At a recent St. John’s Center for Excellence in ERM Summit ERM leaders reported the top ERM ways they support their organizations. One ERM leader noted that they provide gap/risk assessments to business units before new systems and programs are deployed. Another ERM leader stated they do pre-business partner risk assessments, and another has ERM get involved in projects above a dollar threshold. As seen in the numbers below, around 60 percent or more of ERM leaders provide definitions, tools, deep dives, and bring in external thought leaders. Others help with monitoring, building ERM, and offering risk guidance, risk workshops, and risk assessments. ERM has clearly become a busy job with many tasks and an expanding job description. Gone are the days of the annual survey being the only thing some ERM leaders achieved. 

One ERM leader highlighted that the tools not only enable ERM but they also change the culture, specifically noting that the tool helps them drive focus and message and also help communicate risks. Another ERM leader shared the importance of a risk taxonomy and how it can be used to create transparency across processes, thereby furthering ERM integration. Other interesting ERM offerings include independent review/challenge, quantitative assessments, and linking risks to other risks (emphasized in the new COSO 2017 Framework). 

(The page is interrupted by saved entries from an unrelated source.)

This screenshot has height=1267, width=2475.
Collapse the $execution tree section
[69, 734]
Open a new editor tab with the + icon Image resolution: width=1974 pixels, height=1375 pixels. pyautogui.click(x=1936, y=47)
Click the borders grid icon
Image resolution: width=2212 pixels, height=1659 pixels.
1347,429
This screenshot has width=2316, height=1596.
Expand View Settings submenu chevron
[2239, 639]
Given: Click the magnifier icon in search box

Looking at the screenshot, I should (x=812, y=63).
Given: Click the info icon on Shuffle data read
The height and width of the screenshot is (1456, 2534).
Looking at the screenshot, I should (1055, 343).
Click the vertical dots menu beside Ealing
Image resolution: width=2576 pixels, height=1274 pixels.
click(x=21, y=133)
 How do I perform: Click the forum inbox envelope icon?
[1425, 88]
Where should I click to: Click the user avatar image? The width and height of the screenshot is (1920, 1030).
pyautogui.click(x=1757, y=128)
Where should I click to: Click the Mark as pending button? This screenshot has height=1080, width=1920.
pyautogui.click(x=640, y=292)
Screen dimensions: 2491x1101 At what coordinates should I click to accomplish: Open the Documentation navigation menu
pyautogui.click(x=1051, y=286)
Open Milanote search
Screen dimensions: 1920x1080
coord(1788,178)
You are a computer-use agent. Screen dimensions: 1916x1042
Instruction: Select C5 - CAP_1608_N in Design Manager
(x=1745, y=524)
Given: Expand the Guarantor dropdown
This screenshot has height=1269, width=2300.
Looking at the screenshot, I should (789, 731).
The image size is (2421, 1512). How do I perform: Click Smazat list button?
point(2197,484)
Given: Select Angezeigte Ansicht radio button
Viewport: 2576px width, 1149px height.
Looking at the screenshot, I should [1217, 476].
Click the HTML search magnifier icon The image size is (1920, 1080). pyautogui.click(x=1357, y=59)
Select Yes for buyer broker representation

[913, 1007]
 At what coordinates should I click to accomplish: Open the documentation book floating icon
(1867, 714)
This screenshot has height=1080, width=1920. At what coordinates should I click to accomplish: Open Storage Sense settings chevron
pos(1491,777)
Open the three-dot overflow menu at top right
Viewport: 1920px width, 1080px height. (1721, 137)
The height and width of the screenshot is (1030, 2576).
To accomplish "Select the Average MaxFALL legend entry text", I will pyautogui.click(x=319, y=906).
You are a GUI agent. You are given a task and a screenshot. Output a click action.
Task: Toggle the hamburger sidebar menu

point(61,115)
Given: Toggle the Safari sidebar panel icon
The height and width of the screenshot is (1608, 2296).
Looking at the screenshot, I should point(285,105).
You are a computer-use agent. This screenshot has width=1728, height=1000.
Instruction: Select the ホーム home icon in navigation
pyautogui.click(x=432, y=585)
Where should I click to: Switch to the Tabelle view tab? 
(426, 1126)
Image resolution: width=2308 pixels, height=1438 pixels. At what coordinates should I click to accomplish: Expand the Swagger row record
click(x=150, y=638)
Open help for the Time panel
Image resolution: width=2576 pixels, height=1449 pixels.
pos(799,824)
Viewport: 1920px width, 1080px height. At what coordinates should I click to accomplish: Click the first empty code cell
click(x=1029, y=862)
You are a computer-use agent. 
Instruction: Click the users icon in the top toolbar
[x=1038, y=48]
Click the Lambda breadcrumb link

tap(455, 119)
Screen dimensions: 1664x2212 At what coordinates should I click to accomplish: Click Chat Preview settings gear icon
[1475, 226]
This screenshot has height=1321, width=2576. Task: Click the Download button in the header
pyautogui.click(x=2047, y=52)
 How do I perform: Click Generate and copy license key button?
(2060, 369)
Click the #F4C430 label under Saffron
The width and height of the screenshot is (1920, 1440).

Independent review & challenge

2%

Quantitative risk assessments

36%

Development of risk training and videos

43%

Policies

45%

Risk consulting

50%

Linking risks to other risks

55%

Definitions

61%

ERM tools

61%

Risk deep dives

64%

Bringing in external risk thought leadership

66%

Risk monitoring

68%

How to identify and build an ERM approach

68%

Risk guidance

70%

Risk workshops

70%

Risk assessments

89%